§ **What to do**
Hand back the entries exactly as written, minus every picture.

═══ Information shown ═══

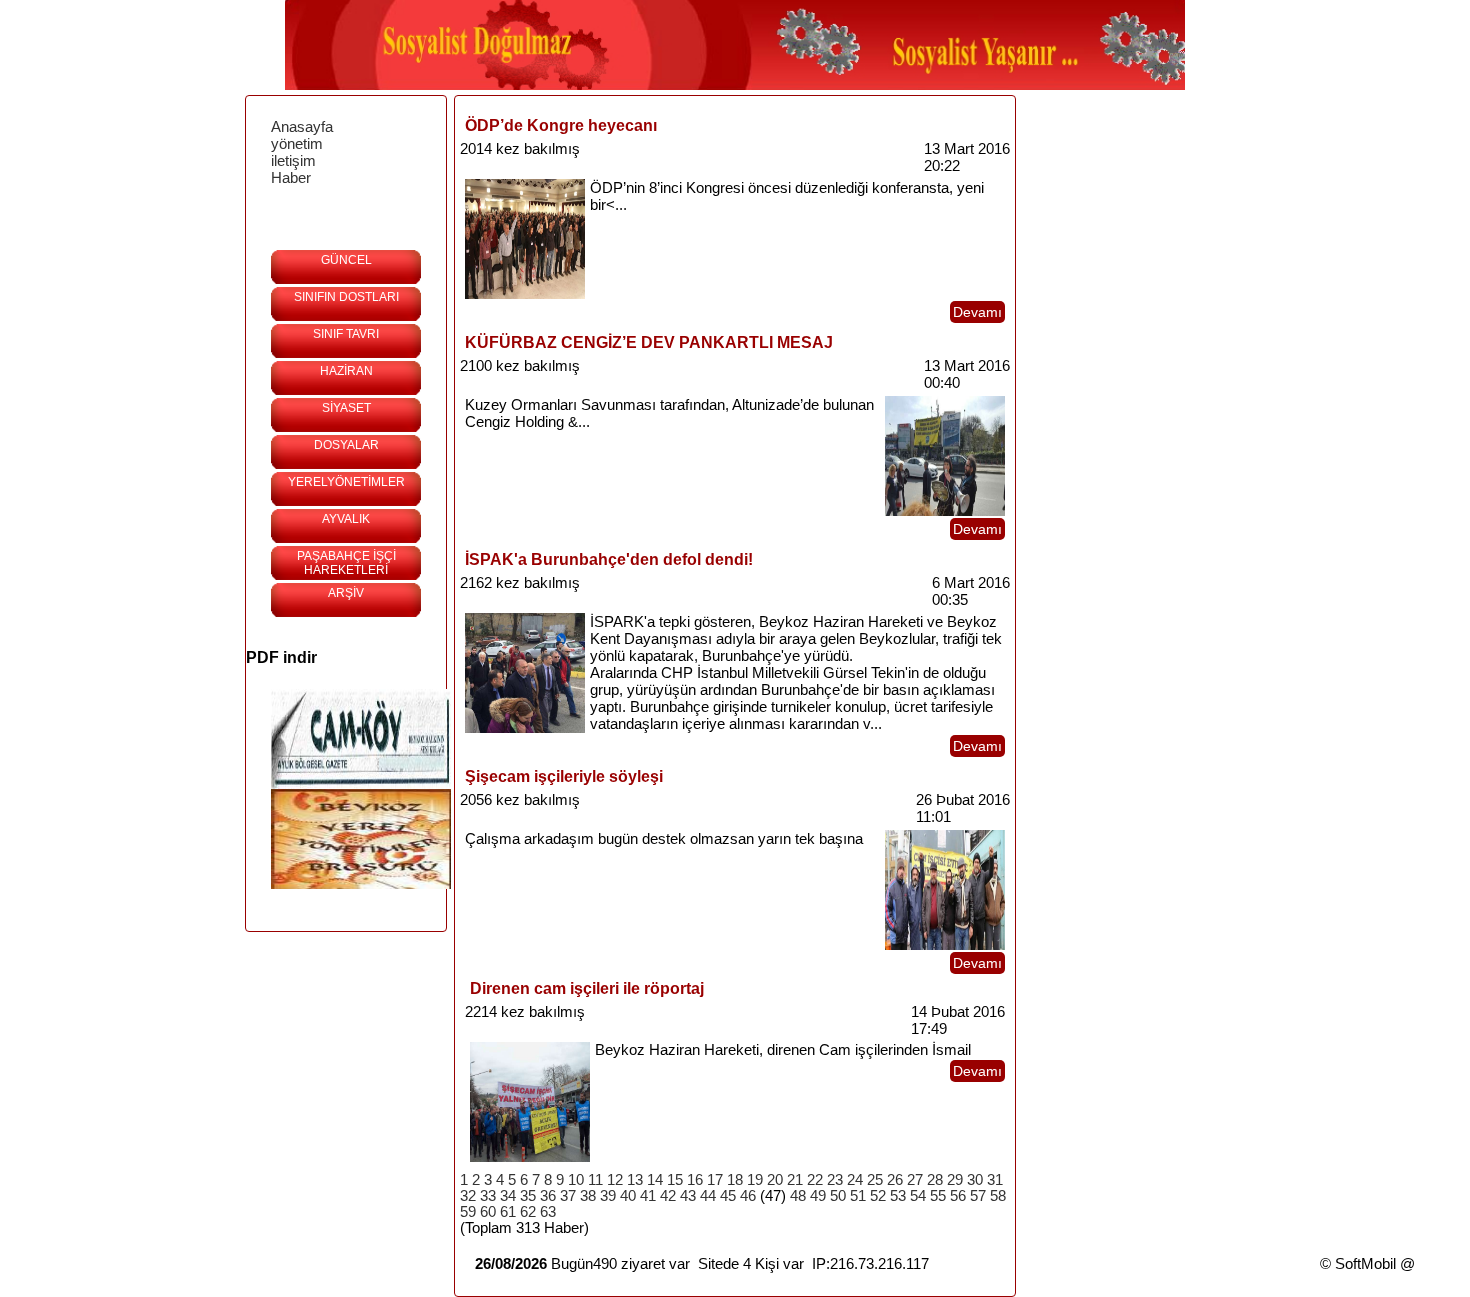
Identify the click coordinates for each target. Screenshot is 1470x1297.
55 (938, 1196)
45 (728, 1196)
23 (835, 1180)
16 (695, 1180)
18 (735, 1180)
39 (608, 1196)
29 (955, 1180)
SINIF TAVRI (346, 334)
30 (975, 1180)
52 (878, 1196)
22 (815, 1180)
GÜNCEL (346, 260)
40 (628, 1196)
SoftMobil (1365, 1264)
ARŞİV (346, 593)
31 (995, 1180)
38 (588, 1196)
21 (795, 1180)
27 (915, 1180)
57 (978, 1196)
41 (648, 1196)
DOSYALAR (346, 445)
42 (668, 1196)
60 (488, 1212)
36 (548, 1196)
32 (468, 1196)
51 (858, 1196)
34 (508, 1196)
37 (568, 1196)
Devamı (977, 312)
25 (875, 1180)
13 (635, 1180)
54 (918, 1196)
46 (748, 1196)
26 (895, 1180)
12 (615, 1180)
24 (855, 1180)
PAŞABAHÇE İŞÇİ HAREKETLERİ (346, 563)
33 (488, 1196)
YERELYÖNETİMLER (346, 482)
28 (935, 1180)
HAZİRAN (346, 371)
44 (708, 1196)
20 (775, 1180)
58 (998, 1196)
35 (528, 1196)
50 (838, 1196)
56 (958, 1196)
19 (755, 1180)
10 (576, 1180)
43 (688, 1196)
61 (508, 1212)
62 (528, 1212)
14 (655, 1180)
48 (798, 1196)
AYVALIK (346, 519)
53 (898, 1196)
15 (675, 1180)
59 (468, 1212)
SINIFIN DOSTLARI (346, 297)
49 (818, 1196)
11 (595, 1180)
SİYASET (346, 408)
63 (548, 1212)
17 (715, 1180)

═══

§ **Result**
Identify the click coordinates for each target. Screenshot is 1470x1297.
55 (938, 1196)
45 (728, 1196)
23 (835, 1180)
16 (695, 1180)
18 (735, 1180)
39 (608, 1196)
29 (955, 1180)
SINIF TAVRI (346, 334)
30 (975, 1180)
52 (878, 1196)
22 (815, 1180)
GÜNCEL (346, 260)
40 (628, 1196)
SoftMobil (1365, 1264)
ARŞİV (346, 593)
31 (995, 1180)
38 (588, 1196)
21 (795, 1180)
27 (915, 1180)
57 (978, 1196)
41 (648, 1196)
DOSYALAR (346, 445)
42 (668, 1196)
60 (488, 1212)
36 (548, 1196)
32 (468, 1196)
51 (858, 1196)
34 (508, 1196)
37 (568, 1196)
Devamı (977, 312)
25 (875, 1180)
13 (635, 1180)
54 (918, 1196)
46 (748, 1196)
26 (895, 1180)
12 (615, 1180)
24 (855, 1180)
PAŞABAHÇE İŞÇİ HAREKETLERİ (346, 563)
33 (488, 1196)
YERELYÖNETİMLER (346, 482)
28 (935, 1180)
HAZİRAN (346, 371)
44 (708, 1196)
20 (775, 1180)
58 (998, 1196)
35 (528, 1196)
50 (838, 1196)
56 (958, 1196)
19 (755, 1180)
10 (576, 1180)
43 (688, 1196)
61 (508, 1212)
62 (528, 1212)
14 (655, 1180)
48 (798, 1196)
AYVALIK (346, 519)
53 (898, 1196)
15 (675, 1180)
59 (468, 1212)
SINIFIN DOSTLARI (346, 297)
49 (818, 1196)
11 (595, 1180)
SİYASET (346, 408)
63 (548, 1212)
17 (715, 1180)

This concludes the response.